The harder part is bidding the grand. If you're a slave to point counts, the 31 points will probably suggest to you that you would do well to make a small slam.
In the teams match, at one table, south bid 4NT, and finding all the key cards present, bid 6 spades. At the other table, north bid 4NT, and finding all key cards present, jumped to 7 spades. Win 11.
The key, I think, is north has a huge source of extra tricks in clubs. While I'm not sure that I would have found the right bid at the table, this hand is a clear lesson, I think, in looking beyond point count.
3 comments:
While I know it's unpopular, this hand is one of the reasons a guy on BBO I took lessons with thought a 1M-2NT raise should only promise 3 cards.
It frees up the 1M-2X-2Y-3M auction to show a strong source of tricks in responders first suit.
1S - 2C*<--5+, 2/3 top honors
2H - 3S
etc etc etc
The upside, you both know about the source of tricks.
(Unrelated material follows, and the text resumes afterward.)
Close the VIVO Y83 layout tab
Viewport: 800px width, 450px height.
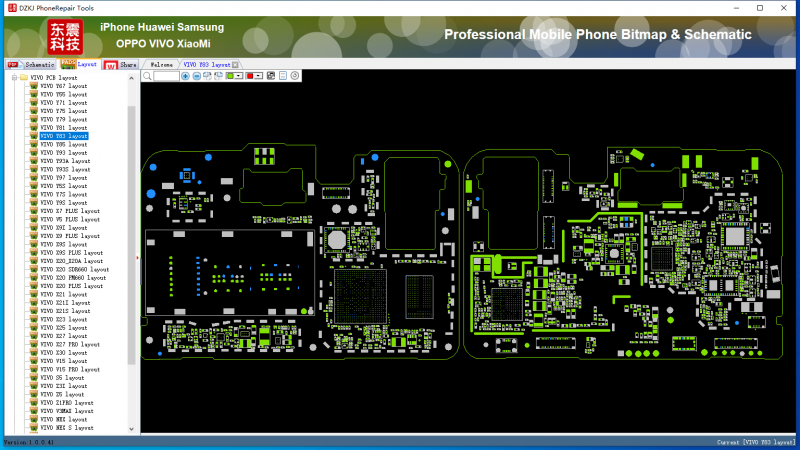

The downside is that you lose a way to guarantee the 4th trump which, as I think TylerE noted in the forums recently, can be the difference b/t 30% and 70% slams elsewhere.
Interesting stuff.
If north bids keycard and finds all the keycards + SQ present, he can count 13 tricks (5 spades, 6 clubs, two bullets)
If south bids keycard, finds, all the keycards present, and bids 5NT (guaranteeing all the keycards), north is in the same position as above.
I came to say basically the same thing-- when South finds out all the keycards are there, he should bid 5NT, to allow his partner with a source of tricks to jump to the grand. Here North couldn't move over 6S because from his perspective, they could still be off the ace of trumps!